Terug naar bibliotheek
Hoge Raad

Verschoningsrecht bij digitale doorzoeking: toetsing en onderbouwingsplicht van de klager

Arrest

ECLI:NL:HR:2024:31412 maart 2024Deze uitspraak is in 5 latere zaken aangehaald

Rechtsgebieden

StrafrechtStrafprocesrecht

Essentie

De Hoge Raad oordeelt dat de beklagrechter de schifting van geheimhouderstukken toereikend mag achten als een klager, die over de eigen administratie beschikt, nalaat te concretiseren welke stukken ten onrechte niet zijn gefilterd. Een algemene stelling is onvoldoende.

Samenvatting feiten

Bij een bedrijf is beslag gelegd op digitale gegevens. Het advocaten- en notarissenkantoor van dit bedrijf (de klaagster) beroept zich op het verschoningsrecht. Onder leiding van de rechter-commissaris vindt een schifting plaats met zoektermen om de geheimhouderstukken te filteren. De klaagster stelt dat deze schifting onvolledig was en dat er nog steeds geheimhouderstukken onder het beslag vallen.
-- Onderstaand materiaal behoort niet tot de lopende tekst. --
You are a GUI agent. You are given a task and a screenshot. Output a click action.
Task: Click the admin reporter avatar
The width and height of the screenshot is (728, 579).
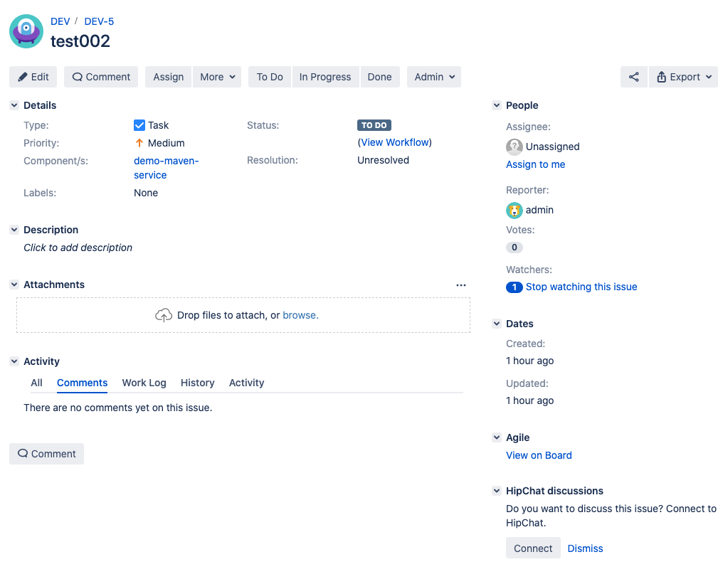[514, 210]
De rechtbank verklaart het klaagschrift hiertegen ongegrond, waarna de klaagster in cassatie gaat.

Cassatieberoep door

Het cassatieberoep is ingesteld door de klaagster, een advocaten- en notarissenkantoor.

Rechtsvraag

De centrale vraag is of de rechtbank (als beklagrechter) haar toetsende taak correct heeft uitgevoerd door te oordelen dat het verschoningsrecht voldoende was gewaarborgd, ondanks de klacht dat de door de rechter-commissaris geleide schiftingsprocedure met zoektermen onvolledig was. Meer specifiek, mocht de rechtbank de klacht afwijzen omdat deze onvoldoende was geconcretiseerd door de klaagster?

Uitspraak Hoge Raad

De Hoge Raad verwerpt het beroep. Het oordeel van de rechtbank dat het verschoningsrecht voldoende is gewaarborgd, is niet onjuist en toereikend gemotiveerd. De Hoge Raad benadrukt dat de rechtbank van de klaagster mocht verlangen haar stelling te concretiseren met voorbeelden, zeker omdat de klaagster over haar volledige administratie beschikte. Een algemene bewering dat de filtering onvolledig was, is zonder nadere onderbouwing onvoldoende om de gevolgde procedure als onzorgvuldig aan te merken.

Rechtsregel

De beklagrechter beoordeelt op basis van het dossier en het onderzoek ter zitting of bij de schifting onder leiding van de rechter-commissaris het verschoningsrecht van een klager voldoende is gewaarborgd. Als er een redelijk vermoeden bestaat dat na de schifting nog geheimhouderstukken onder het beslag vallen, kan de beklagrechter een nader onderzoek en schifting door de rechter-commissaris bevelen. Impliciet hieruit volgt de plicht voor de klager om zijn stellingen hieromtrent voldoende te concretiseren.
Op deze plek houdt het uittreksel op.